Items from a data source:
- Opening Delimiter -

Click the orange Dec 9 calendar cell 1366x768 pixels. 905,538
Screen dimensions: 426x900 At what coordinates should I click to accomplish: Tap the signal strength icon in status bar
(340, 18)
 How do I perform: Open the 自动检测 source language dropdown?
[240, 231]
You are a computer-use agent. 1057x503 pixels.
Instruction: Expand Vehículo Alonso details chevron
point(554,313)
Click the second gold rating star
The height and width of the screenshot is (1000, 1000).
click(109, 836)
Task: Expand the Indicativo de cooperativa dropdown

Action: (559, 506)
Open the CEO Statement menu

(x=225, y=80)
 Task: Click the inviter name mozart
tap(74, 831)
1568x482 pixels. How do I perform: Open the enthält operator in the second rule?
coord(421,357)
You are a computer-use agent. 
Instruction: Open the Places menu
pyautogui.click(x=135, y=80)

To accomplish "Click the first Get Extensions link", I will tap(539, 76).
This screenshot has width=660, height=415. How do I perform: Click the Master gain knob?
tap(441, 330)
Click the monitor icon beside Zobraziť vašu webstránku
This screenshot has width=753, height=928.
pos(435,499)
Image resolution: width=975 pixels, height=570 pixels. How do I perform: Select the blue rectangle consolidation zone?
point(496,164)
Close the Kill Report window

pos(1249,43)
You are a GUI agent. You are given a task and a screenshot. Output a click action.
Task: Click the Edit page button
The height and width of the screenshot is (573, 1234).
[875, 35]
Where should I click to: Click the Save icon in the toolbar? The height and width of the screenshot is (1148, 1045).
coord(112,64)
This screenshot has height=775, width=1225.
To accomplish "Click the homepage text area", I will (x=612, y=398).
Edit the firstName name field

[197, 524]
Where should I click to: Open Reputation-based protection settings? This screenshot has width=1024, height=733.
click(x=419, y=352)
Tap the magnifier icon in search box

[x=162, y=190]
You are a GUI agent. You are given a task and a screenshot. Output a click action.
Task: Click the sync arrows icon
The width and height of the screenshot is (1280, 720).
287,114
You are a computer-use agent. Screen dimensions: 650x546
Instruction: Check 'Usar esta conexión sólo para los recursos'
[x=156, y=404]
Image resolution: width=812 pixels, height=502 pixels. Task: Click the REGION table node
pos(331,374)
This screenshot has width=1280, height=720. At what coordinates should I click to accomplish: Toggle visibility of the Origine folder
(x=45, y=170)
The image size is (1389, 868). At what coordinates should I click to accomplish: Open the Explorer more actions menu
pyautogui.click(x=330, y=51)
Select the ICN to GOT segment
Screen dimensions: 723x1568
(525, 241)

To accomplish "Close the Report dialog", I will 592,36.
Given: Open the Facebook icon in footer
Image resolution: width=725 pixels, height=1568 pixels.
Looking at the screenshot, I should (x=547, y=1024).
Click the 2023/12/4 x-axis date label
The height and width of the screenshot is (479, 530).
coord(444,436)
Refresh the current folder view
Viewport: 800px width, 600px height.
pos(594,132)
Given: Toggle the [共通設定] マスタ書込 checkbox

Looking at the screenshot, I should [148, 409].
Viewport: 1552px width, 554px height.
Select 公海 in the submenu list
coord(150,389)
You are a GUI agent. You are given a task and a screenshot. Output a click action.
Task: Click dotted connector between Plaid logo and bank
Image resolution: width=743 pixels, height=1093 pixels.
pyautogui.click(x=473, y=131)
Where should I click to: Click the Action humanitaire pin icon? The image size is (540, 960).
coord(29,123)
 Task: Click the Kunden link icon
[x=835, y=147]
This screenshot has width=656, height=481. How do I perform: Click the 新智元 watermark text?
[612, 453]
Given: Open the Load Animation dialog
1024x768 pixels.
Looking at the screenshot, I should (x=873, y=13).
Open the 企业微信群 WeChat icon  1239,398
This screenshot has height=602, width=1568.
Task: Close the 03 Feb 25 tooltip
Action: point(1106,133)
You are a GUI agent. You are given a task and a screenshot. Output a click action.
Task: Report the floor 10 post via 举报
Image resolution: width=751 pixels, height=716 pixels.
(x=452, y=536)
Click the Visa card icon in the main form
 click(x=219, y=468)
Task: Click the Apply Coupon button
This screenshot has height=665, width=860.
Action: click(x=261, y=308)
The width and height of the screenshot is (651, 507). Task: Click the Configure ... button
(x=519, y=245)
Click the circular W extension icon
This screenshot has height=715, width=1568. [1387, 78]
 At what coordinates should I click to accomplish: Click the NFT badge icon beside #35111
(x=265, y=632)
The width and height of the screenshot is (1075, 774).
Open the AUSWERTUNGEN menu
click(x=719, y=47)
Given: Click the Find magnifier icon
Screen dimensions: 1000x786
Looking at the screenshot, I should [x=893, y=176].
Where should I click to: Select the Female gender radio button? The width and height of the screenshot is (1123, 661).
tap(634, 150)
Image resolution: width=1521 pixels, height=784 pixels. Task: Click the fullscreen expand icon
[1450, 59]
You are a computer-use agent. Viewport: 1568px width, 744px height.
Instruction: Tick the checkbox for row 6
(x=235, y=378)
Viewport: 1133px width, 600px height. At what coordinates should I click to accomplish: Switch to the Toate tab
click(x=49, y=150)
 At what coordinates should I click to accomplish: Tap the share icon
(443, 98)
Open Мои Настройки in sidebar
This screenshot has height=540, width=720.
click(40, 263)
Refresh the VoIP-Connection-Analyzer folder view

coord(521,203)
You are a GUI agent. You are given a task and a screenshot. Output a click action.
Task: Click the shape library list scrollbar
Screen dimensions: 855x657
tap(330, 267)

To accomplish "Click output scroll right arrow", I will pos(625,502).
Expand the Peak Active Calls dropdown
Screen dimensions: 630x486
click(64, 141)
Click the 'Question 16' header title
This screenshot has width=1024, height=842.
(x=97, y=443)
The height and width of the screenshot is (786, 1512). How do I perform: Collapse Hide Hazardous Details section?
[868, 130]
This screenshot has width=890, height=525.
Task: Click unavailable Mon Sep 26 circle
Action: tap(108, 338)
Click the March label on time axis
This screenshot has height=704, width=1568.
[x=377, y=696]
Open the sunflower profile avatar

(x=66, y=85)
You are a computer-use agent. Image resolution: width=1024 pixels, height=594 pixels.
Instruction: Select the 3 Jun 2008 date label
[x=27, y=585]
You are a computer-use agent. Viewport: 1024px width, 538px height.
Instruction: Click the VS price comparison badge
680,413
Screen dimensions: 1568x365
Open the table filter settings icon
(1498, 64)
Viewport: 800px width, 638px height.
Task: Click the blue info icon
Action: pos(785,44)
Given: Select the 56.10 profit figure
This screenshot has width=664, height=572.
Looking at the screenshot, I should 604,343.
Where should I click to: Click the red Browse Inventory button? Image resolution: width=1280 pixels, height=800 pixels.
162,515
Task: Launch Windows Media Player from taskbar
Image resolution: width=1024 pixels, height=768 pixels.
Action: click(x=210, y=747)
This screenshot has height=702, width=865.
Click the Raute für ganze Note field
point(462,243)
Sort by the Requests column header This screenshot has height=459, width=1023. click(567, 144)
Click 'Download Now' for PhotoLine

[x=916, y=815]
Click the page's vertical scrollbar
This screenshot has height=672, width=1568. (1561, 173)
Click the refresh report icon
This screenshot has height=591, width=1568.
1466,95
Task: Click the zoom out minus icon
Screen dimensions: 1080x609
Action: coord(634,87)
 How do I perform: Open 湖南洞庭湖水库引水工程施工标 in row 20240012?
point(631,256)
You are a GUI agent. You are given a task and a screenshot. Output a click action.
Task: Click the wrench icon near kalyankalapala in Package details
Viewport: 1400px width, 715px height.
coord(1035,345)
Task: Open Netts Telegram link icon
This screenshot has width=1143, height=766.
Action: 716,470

- Closing Delimiter -

**PROMPT:** The required output is the stretch of entries above from the line containing "Image resolution: width=1521" through the line containing "Open Мои Настройки in sidebar", reproduced exactly.

**FINISHED TASK:**
Image resolution: width=1521 pixels, height=784 pixels. Task: Click the fullscreen expand icon
[1450, 59]
You are a computer-use agent. Viewport: 1568px width, 744px height.
Instruction: Tick the checkbox for row 6
(x=235, y=378)
Viewport: 1133px width, 600px height. At what coordinates should I click to accomplish: Switch to the Toate tab
click(x=49, y=150)
 At what coordinates should I click to accomplish: Tap the share icon
(443, 98)
Open Мои Настройки in sidebar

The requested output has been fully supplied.